---------- AVAILABLE RECORDS ----------
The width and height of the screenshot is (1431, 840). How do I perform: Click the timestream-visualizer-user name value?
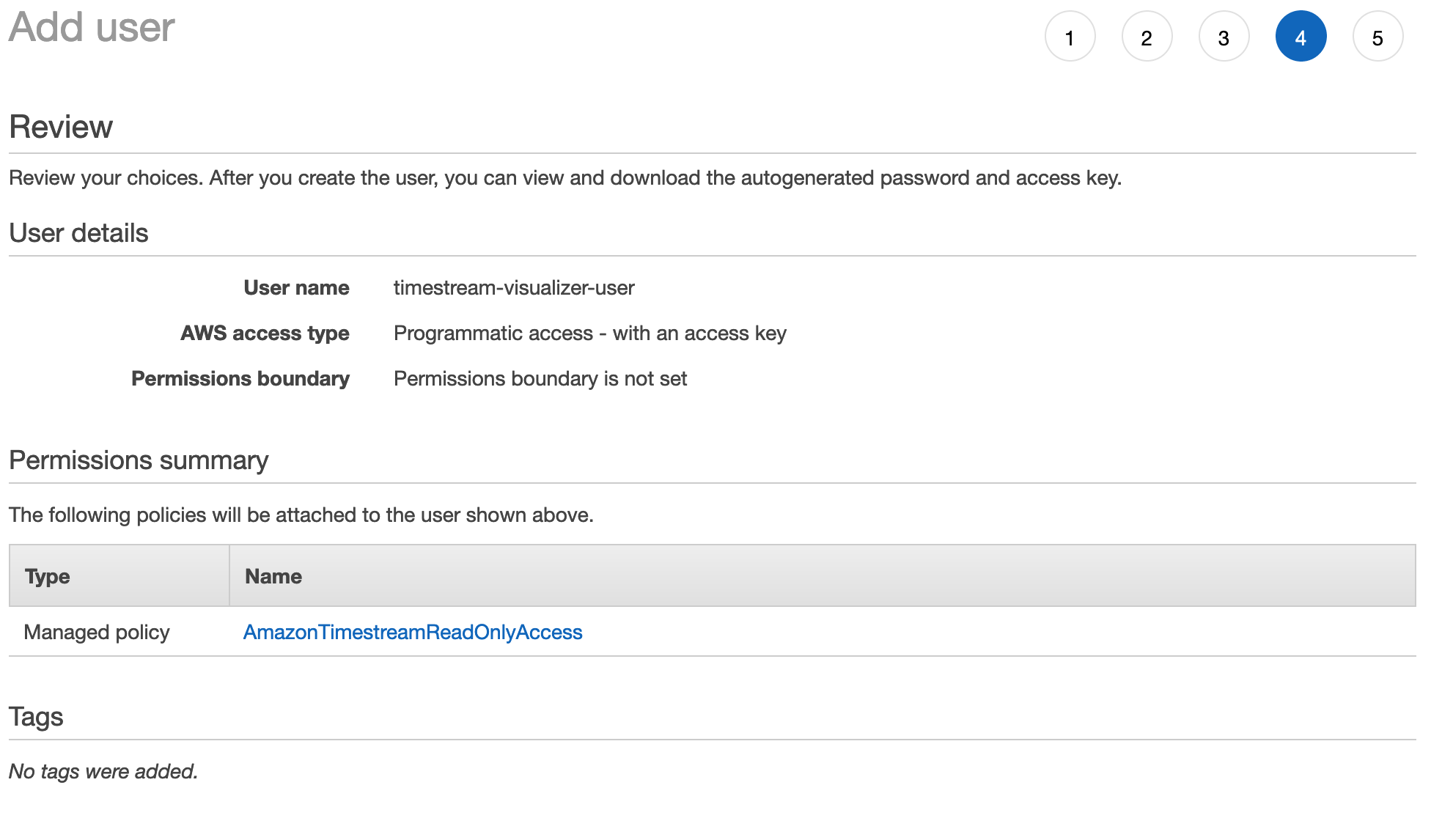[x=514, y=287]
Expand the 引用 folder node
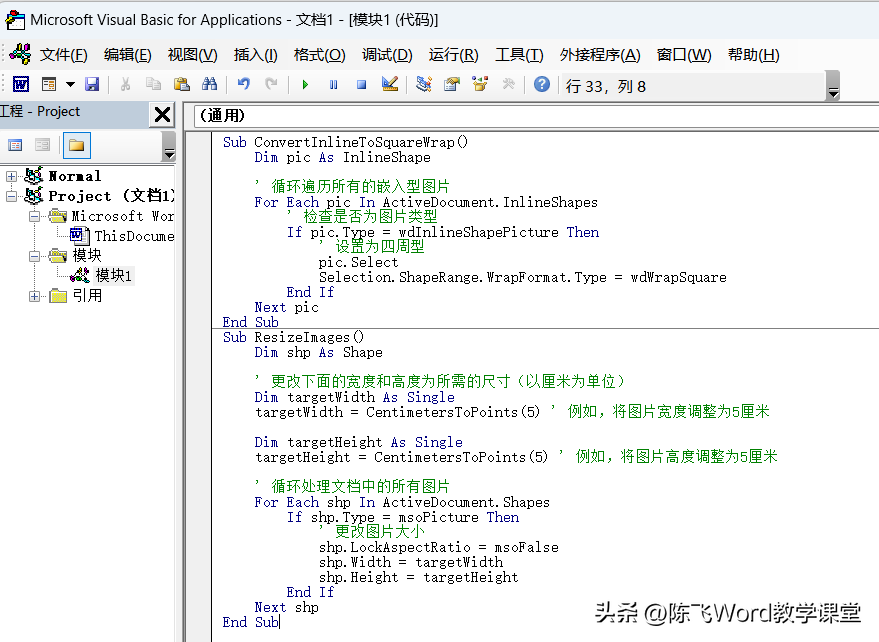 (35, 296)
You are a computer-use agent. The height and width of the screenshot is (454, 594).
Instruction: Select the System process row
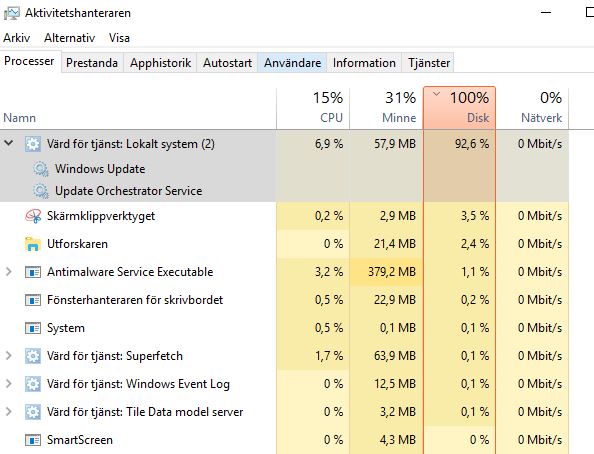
----------
YOUR OBJECTIVE: Can you give the material above again with "screenshot" swapped for "image" everywhere, changing nothing else and leaving the pictures out?

RESULT BELOW:
The width and height of the image is (1431, 840). How do I perform: Click the timestream-visualizer-user name value?
[x=514, y=287]
Expand the 引用 folder node
 (35, 296)
You are a computer-use agent. The height and width of the image is (454, 594).
Instruction: Select the System process row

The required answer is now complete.